:: Records from a dataset ::
════════
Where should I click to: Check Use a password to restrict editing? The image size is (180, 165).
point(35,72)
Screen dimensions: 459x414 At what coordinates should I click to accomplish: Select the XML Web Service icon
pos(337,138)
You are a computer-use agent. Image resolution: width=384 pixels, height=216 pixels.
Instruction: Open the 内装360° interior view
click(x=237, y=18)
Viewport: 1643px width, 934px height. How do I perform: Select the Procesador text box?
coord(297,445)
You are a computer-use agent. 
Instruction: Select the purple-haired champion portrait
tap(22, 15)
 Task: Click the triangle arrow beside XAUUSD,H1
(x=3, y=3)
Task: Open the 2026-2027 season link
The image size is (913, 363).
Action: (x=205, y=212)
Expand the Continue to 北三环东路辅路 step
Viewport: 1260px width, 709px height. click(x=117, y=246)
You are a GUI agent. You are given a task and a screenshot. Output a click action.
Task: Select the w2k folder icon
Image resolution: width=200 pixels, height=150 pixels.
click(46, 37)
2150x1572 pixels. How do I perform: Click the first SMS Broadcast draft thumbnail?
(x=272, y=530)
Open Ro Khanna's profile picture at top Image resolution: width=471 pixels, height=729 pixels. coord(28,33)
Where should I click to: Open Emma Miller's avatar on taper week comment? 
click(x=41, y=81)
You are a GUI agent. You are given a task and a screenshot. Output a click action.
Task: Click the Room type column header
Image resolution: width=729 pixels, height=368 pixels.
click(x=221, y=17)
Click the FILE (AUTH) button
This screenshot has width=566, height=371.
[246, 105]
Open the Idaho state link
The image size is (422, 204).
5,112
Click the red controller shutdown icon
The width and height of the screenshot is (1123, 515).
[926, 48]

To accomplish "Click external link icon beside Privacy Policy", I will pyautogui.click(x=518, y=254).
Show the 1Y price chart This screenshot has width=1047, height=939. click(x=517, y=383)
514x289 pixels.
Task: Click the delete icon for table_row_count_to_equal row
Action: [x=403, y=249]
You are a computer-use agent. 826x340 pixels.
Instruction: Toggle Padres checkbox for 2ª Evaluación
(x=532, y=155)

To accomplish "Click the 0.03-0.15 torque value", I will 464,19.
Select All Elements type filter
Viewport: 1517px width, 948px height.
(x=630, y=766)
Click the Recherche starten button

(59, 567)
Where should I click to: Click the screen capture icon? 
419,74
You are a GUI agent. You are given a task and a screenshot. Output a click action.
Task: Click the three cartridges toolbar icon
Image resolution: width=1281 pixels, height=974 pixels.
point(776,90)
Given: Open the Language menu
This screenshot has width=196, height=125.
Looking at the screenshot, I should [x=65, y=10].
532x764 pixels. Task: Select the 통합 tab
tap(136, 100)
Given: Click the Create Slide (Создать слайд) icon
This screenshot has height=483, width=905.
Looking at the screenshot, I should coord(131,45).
════════
:: REQUIRED WORK ::
Reproduce the lines between the one holding "Screen dimensions: 459x414" and the one holding "Action: (x=205, y=212)", inclusive, without changing anything.

:: EXERCISE SOLUTION ::
Screen dimensions: 459x414 At what coordinates should I click to accomplish: Select the XML Web Service icon
pos(337,138)
You are a computer-use agent. Image resolution: width=384 pixels, height=216 pixels.
Instruction: Open the 内装360° interior view
click(x=237, y=18)
Viewport: 1643px width, 934px height. How do I perform: Select the Procesador text box?
coord(297,445)
You are a computer-use agent. 
Instruction: Select the purple-haired champion portrait
tap(22, 15)
 Task: Click the triangle arrow beside XAUUSD,H1
(x=3, y=3)
Task: Open the 2026-2027 season link
The image size is (913, 363).
Action: (x=205, y=212)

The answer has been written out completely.